Pengolahan dan pengemasan atau packing tuna di PPSNZJ merupakan suatu hal yang sangat penting untuk diperhatikan karena berpengaruh terhadap kualitas tuna. Semakin baik proses pengolahan dan pengemasan maka kualitas tuna yang dihasilkan akan semakin baik dan harganya pun semakin tinggi di pasaran. Selain itu, proses pengolahan tuna penting untuk diperhatikan karena tuna termasuk komoditas utama dari PPSNZJ dan menghasilkan devisa bagi Negara Republik Indonesia.
Dalam rangka meningkatkan usaha pengolahan dan pengemasan tuna segar di PPSNZJ, pemerintah yang dalam hal ini diberi kewenangan kepada Departemen Kelautan dan Perikanan untuk melakukan usaha perbaikan terhadap PPSNZJ seperti menaikkan tinggi pelabuhan, meninggikan penahan air laut, dan meninggikan jalan.
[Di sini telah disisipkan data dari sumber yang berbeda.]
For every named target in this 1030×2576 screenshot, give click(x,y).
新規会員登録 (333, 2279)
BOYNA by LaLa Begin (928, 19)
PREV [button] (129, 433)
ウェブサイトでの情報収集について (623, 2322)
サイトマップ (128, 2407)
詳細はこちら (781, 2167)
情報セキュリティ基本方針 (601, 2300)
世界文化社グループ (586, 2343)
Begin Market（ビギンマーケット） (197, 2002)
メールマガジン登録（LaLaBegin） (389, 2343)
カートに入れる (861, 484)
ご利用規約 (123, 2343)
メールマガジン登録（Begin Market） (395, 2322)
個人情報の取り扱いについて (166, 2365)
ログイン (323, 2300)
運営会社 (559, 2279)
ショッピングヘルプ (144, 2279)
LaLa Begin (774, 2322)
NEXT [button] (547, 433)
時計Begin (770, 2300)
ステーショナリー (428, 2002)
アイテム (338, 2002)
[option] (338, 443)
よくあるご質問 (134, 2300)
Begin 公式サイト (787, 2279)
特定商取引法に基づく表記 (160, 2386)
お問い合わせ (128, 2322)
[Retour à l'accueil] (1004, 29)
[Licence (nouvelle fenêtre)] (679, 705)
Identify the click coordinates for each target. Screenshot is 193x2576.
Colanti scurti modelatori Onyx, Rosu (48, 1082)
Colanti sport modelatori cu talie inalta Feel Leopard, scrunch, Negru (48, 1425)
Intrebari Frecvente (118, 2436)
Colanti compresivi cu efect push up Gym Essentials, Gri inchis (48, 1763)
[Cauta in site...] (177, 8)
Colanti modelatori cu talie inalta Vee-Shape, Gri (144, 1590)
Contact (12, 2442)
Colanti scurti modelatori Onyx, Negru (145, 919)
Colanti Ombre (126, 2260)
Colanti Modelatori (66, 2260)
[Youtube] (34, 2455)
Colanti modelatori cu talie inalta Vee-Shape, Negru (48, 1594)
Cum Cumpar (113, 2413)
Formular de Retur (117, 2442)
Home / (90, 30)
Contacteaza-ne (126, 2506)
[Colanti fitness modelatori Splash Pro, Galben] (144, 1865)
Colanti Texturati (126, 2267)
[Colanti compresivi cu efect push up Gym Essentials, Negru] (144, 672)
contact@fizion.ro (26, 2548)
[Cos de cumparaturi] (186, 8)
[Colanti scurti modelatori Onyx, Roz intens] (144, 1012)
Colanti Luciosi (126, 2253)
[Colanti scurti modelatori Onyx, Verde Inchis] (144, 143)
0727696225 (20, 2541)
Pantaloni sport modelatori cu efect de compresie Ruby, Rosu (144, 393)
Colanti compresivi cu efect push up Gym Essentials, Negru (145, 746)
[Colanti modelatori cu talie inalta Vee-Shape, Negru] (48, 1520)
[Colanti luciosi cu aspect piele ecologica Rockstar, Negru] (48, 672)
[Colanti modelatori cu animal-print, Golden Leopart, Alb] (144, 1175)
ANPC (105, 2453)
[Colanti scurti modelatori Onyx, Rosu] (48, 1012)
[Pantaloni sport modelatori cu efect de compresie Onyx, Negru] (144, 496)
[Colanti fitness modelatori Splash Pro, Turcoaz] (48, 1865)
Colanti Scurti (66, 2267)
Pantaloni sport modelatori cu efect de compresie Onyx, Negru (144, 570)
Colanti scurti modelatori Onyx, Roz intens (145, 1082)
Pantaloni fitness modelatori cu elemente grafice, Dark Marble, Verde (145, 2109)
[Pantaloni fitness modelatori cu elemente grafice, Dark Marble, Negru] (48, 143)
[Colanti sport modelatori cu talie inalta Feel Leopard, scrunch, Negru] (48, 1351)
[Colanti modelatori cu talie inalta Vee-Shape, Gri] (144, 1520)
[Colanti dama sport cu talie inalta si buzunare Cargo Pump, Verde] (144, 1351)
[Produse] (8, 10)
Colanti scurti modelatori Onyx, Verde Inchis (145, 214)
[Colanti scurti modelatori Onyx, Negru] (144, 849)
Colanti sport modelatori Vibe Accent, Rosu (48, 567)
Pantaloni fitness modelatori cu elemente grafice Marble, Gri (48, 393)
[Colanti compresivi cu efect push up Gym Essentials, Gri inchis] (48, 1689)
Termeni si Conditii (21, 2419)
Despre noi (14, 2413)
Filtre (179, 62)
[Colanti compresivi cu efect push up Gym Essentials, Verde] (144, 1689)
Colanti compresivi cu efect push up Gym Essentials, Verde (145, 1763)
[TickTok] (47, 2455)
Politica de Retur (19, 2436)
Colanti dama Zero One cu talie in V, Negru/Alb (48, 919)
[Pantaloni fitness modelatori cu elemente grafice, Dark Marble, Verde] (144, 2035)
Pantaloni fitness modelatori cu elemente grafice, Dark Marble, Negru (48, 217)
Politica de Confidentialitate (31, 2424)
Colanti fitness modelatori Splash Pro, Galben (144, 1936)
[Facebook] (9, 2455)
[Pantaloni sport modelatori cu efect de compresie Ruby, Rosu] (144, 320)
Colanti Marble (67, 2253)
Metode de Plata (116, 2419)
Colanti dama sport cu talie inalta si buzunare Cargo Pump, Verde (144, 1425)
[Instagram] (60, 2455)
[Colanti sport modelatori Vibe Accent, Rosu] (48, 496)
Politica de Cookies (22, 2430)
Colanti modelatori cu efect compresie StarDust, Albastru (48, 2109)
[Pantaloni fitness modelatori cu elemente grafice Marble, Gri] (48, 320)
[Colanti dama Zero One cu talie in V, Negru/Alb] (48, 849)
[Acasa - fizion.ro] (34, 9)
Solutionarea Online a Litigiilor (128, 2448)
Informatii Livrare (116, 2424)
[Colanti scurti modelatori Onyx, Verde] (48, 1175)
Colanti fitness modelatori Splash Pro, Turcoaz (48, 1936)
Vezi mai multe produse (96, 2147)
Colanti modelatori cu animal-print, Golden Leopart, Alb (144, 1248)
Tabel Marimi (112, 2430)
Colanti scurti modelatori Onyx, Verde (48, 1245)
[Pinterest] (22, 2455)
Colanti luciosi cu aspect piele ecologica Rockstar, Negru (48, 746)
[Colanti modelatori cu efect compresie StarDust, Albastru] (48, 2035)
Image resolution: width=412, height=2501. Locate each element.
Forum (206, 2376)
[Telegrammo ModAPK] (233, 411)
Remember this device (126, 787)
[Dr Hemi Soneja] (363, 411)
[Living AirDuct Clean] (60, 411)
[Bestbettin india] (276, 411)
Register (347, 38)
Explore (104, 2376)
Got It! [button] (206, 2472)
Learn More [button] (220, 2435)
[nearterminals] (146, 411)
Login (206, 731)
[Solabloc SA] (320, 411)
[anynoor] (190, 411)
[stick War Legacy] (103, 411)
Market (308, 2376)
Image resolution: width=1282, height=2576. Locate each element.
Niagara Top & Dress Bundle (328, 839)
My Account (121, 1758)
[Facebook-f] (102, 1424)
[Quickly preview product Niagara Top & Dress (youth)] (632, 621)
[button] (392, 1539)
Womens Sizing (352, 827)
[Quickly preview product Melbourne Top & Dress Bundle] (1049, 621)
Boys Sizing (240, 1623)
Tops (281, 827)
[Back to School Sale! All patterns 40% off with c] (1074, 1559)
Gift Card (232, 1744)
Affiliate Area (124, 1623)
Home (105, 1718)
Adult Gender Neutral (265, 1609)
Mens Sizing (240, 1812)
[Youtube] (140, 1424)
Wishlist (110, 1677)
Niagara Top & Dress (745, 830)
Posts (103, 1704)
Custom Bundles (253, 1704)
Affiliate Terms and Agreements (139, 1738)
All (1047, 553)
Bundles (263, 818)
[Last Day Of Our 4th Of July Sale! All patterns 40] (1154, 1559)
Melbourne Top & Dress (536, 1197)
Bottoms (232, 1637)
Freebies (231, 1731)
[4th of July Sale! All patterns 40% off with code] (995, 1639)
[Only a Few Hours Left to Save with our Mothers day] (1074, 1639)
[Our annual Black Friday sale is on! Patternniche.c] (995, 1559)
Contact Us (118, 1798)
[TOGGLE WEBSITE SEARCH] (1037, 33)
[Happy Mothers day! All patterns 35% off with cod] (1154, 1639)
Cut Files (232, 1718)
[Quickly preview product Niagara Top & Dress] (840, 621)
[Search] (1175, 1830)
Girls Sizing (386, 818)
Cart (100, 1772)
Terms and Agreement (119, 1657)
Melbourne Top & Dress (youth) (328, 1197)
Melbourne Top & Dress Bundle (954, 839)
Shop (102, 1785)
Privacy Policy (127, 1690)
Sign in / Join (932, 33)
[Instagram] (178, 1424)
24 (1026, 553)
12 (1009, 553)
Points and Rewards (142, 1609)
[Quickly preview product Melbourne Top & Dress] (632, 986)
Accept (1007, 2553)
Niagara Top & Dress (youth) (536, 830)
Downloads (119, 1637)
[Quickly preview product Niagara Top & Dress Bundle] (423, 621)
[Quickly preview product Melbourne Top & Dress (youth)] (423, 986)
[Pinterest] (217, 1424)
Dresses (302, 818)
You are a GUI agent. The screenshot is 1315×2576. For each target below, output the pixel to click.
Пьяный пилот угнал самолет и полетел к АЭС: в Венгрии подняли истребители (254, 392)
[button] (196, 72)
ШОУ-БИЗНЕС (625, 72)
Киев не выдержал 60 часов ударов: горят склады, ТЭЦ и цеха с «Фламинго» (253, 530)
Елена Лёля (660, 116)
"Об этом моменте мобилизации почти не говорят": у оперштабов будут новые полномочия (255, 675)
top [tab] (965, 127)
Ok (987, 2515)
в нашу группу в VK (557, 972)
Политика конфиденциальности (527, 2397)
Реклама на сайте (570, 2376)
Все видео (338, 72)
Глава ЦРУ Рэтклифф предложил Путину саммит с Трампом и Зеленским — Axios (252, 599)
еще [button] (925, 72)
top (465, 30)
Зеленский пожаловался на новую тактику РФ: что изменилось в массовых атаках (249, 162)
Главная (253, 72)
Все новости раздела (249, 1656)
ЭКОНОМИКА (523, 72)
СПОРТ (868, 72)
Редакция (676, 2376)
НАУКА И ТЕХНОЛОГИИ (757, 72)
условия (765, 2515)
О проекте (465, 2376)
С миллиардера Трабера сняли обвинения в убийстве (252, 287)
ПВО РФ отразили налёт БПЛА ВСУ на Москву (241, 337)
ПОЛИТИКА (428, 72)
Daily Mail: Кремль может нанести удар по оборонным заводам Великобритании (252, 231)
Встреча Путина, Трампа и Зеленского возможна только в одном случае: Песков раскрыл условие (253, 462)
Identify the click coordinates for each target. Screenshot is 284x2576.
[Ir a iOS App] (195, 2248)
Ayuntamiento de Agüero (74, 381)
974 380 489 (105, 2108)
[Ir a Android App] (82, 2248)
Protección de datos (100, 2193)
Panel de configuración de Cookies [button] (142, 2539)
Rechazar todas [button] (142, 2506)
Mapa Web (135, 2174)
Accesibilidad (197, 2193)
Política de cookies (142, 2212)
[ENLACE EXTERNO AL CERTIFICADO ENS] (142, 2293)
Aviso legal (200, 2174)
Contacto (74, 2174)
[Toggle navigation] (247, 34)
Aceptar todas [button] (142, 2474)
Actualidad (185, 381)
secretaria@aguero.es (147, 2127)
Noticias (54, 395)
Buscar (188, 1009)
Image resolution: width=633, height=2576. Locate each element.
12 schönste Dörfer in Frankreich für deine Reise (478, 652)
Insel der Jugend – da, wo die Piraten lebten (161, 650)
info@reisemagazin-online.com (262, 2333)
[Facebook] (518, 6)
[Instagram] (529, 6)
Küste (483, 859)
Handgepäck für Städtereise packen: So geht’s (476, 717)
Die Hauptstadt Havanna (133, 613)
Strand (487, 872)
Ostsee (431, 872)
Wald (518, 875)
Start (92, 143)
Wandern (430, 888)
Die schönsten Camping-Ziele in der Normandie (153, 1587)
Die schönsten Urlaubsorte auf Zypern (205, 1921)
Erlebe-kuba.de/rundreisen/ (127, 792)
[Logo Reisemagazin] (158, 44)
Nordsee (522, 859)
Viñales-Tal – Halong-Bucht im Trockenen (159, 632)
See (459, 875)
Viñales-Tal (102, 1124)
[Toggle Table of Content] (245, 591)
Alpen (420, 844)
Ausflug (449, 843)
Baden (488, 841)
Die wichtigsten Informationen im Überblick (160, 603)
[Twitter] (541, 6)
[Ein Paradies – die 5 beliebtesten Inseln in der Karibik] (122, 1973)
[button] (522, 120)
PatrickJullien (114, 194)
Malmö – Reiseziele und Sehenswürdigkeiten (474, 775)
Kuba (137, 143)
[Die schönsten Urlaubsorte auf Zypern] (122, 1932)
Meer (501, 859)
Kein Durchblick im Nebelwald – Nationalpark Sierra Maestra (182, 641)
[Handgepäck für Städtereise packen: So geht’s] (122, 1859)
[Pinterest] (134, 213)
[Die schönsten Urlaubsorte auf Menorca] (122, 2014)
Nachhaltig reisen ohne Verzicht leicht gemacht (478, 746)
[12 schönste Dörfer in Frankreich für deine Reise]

Hal ini dilakukan untuk mencegah masuknya air laut ke dalam pelabuhan atau banjir rob. Banjir rob yang terjadi semenjak beberapa tahun lalu telah menyebabkan beberapa perusahaan pengolahan dan pengemasan yang ada di PPSNZJ “gulung tikar” dan sebagian lagi menghentikan proses produksinya dalam jangka waktu yang cukup lama yaitu sekitar 2 hingga 3 tahun.
1.2 Tujuan
Secara umum kegiatan praktek lapang ini bertujuan untuk mengetahui proses pengolahan dan pengemasan tuna segar di Pelabuhan Perikanan Samudera Nizam Zachman Jakarta.
II. METODOLOGI
2.1. Wilayah Administrasi
Pelabuhan Perikanan Samudera Nizam Zachman Jakarta (PPSNZJ) berdiri sejak tahun 2000, berada di Dramaga Timur, RW 17, kecamatan Penjaringan, Muara Baru, Jakarta Utara. Pelabuhan Perikanan Samudera Nizam Zachman berada pada wilayah pengelolaan WPP 9 yaitu Samudera Hindia. PPSNZJ merupakan Unit Pelaksana Teknis (UPT) yang mempunyai wewenang dan tanggung jawab melakukan tugas-tugas umum pemerintahan di pelabuhan. Dalam pelaksanaan tugasnya PPSNZJ dibantu beberapa nstansi termasuk perum cabang Jakarta.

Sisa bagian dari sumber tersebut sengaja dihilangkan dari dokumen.